Portava sempre un elegante completo nero e l'auricolare all'orecchio. Era un uomo di colore sulla cinquantina alto almeno due metri e completamente calvo. In effetti metteva abbastanza paura e aveva l'aria di sapere che cosa succedeva anche in angoli della casa in cui non era mai stato ma, io riuscivo a fregarlo, e ad uscire di nascosto di casa ogni tanto.

-"Accompagnerò tuo padre in viaggio, partiamo fra quindici minuti, dovresti andare a salutarlo starà via per un po' ". Mi disse in tono piatto osservando davanti a sé.
-"Si mamma! Vado". Mi guardo' ridendo.
-"Con quale altra rottura ti rimpiazzeranno ? Così da sapere cosa mi aspetta domani mattina quando verrò svegliata per l'ennesima volta" domandai sorridendo.
-"Se imparassi a dormire nel tuo letto nessuno di disturberebbe più".
-"Sono certa che trovereste comunque un modo".

Recuperati la vestaglia sul letto e la infialai uscendo dalla stanza.
La casa in cui abitavo era gigantesca: aveva 8 camere da letto, per la maggior parte occupate dal personale, una grande cucina bianca e diversi salotti. Poi c'era la parte intoccabile: lo studio di papà; nessuno poteva entrare lì.
Percorsi il lungo corridoio e scesi le scale che portavano al salotto.

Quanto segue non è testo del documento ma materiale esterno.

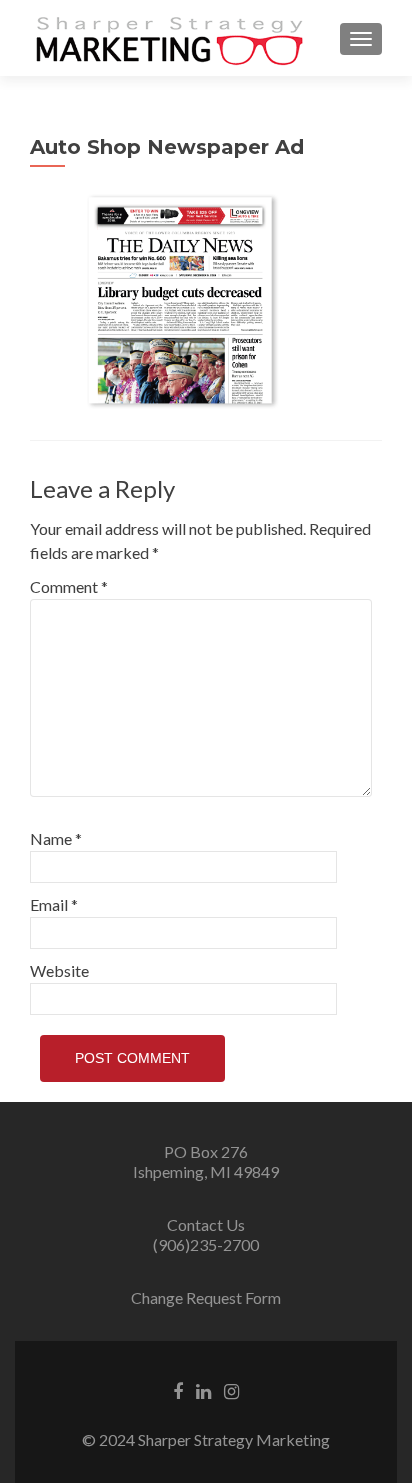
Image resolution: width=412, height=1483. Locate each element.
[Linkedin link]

Mio padre era seduto al tavolino e fissava il quotidiano tutto concentrato.
Dalla morte di mamma sembrava invecchiato anni luce.
Aveva i capelli completamente bianchi e sempre perfettamente pettinati all'indietro.
Avevo ereditato da lui gli occhi grandi e color nocciola che fissavano, ogni mattina, le ultime notizie in maniera attenta e concentrata come se si stesse occupando delle sue amate azioni.

-"Ciao papà".
-"Ciao tesoro. Tra poco parto per Washington, volevo salutarti ma mi dispiaceva venirti a svegliare". Disse posando il giornale e alzandosi in piedi.
-"Starai via molto?"
-"Poco più di un mese. Ho tante cose da fare Joy. Tornerò il prima possibile".
-"Stai tranquillo papà". Lui era praticamente sempre fuori casa quindi ero piuttosto abituata.
-"Signor Brown dobbiamo andare". Nathan lo avvertì dall'ingresso del soggiorno.
-"Ciao tesoro, ci vediamo presto. Stai attenta". Mi posò un delicato bacio sulla fronte e uscì.

-"Joy". Nathan mi chiamò a bassa voce.
-"Mi sono raccomandato, con la tua nuova guardia del corpo, di controllare l'uscita in cucina. Ieri notte sei rientrata da lì quindi deduco che tu ci sia passata anche per uscire".
Cazzo mi aveva beccata.
-"Che premuroso che sei non dovevi". Risposi sarcastica.
Con uno sguardo severo uscì anche lui.